## [STUDY MATERIAL]
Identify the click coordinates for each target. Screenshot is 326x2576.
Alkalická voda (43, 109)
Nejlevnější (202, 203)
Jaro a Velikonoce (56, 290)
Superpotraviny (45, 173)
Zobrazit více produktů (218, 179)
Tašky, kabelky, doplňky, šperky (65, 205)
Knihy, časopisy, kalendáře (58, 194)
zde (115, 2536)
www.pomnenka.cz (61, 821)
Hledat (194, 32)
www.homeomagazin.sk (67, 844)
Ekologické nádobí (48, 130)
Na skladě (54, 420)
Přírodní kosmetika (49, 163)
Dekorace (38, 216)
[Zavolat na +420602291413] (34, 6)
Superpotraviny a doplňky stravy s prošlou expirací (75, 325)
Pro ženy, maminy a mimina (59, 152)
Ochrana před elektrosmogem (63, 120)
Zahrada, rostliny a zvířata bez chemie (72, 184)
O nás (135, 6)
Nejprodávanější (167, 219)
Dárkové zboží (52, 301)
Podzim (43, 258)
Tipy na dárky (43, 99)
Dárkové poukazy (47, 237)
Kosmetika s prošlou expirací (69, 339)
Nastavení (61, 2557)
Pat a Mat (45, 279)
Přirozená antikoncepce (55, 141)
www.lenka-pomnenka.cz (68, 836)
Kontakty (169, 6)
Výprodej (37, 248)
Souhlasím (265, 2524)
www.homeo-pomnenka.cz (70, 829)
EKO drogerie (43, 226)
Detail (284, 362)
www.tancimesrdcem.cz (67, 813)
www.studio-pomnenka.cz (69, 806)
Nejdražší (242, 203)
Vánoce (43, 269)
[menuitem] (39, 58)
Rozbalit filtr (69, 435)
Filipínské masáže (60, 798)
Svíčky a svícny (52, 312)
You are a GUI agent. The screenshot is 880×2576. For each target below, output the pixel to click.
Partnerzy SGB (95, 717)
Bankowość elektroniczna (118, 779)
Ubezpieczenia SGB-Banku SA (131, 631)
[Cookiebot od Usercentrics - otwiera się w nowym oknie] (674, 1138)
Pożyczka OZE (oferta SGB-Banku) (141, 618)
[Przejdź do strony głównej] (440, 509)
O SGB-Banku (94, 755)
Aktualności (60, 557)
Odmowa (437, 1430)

## [WHAT THE EXERCISE ASKS]
Only the lines that contain the string "doplňky" are to be copied from the records.

## [REPLY TO THE TASK]
Tašky, kabelky, doplňky, šperky (65, 205)
Superpotraviny a doplňky stravy s prošlou expirací (75, 325)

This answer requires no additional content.